WHAT YOU NEED TO DO :: All lines from the one containing "Select the pug" through the final line of the material below must appear exactly as they are, with nothing else.

GIVEN RECORDS ::
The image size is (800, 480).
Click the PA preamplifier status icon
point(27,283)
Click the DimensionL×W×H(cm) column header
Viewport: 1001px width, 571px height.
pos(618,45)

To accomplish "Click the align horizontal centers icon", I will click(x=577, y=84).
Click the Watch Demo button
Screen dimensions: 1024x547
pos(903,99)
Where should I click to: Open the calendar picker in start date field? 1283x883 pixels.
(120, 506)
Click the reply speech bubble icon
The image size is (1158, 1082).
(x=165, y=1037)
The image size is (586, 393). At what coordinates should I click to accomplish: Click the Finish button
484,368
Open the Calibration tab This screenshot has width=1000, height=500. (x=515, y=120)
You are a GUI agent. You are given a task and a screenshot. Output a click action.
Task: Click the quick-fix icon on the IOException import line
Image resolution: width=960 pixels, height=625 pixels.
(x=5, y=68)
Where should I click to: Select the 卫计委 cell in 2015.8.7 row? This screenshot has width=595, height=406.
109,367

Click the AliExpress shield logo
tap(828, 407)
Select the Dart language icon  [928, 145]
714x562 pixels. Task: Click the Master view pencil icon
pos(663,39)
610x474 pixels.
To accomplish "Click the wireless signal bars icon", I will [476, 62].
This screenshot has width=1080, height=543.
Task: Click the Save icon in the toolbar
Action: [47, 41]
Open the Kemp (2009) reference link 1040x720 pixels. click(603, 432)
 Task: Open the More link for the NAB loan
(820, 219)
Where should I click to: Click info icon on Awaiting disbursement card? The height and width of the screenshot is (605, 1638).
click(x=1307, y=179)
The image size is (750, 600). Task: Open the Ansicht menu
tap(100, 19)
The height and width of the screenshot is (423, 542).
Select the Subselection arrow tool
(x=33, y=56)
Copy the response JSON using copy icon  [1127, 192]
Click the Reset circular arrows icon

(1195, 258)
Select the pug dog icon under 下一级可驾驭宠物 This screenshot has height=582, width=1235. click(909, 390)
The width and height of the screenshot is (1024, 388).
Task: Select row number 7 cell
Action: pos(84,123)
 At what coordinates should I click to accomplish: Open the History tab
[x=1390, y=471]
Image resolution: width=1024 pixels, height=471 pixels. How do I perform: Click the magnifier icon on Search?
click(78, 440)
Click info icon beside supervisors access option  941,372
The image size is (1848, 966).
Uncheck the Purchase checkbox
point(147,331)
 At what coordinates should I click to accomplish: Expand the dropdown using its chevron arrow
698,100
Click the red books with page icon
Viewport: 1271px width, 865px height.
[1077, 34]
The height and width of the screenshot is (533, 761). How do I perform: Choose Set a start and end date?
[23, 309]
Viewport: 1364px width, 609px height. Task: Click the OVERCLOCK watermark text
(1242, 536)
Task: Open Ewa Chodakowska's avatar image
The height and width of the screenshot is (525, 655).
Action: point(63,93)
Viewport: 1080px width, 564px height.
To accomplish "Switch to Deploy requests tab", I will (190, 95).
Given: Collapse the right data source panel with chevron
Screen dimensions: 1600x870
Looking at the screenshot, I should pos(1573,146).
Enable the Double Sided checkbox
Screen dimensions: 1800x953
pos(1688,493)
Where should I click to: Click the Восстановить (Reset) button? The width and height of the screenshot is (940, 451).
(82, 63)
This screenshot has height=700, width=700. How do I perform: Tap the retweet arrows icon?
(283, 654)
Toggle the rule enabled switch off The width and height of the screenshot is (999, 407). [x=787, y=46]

OUTPUT ::
Select the pug dog icon under 下一级可驾驭宠物 This screenshot has height=582, width=1235. click(909, 390)
The width and height of the screenshot is (1024, 388).
Task: Select row number 7 cell
Action: pos(84,123)
 At what coordinates should I click to accomplish: Open the History tab
[x=1390, y=471]
Image resolution: width=1024 pixels, height=471 pixels. How do I perform: Click the magnifier icon on Search?
click(78, 440)
Click info icon beside supervisors access option  941,372
The image size is (1848, 966).
Uncheck the Purchase checkbox
point(147,331)
 At what coordinates should I click to accomplish: Expand the dropdown using its chevron arrow
698,100
Click the red books with page icon
Viewport: 1271px width, 865px height.
[1077, 34]
The height and width of the screenshot is (533, 761). How do I perform: Choose Set a start and end date?
[23, 309]
Viewport: 1364px width, 609px height. Task: Click the OVERCLOCK watermark text
(1242, 536)
Task: Open Ewa Chodakowska's avatar image
The height and width of the screenshot is (525, 655).
Action: point(63,93)
Viewport: 1080px width, 564px height.
To accomplish "Switch to Deploy requests tab", I will (190, 95).
Given: Collapse the right data source panel with chevron
Screen dimensions: 1600x870
Looking at the screenshot, I should pos(1573,146).
Enable the Double Sided checkbox
Screen dimensions: 1800x953
pos(1688,493)
Where should I click to: Click the Восстановить (Reset) button? The width and height of the screenshot is (940, 451).
(82, 63)
This screenshot has height=700, width=700. How do I perform: Tap the retweet arrows icon?
(283, 654)
Toggle the rule enabled switch off The width and height of the screenshot is (999, 407). [x=787, y=46]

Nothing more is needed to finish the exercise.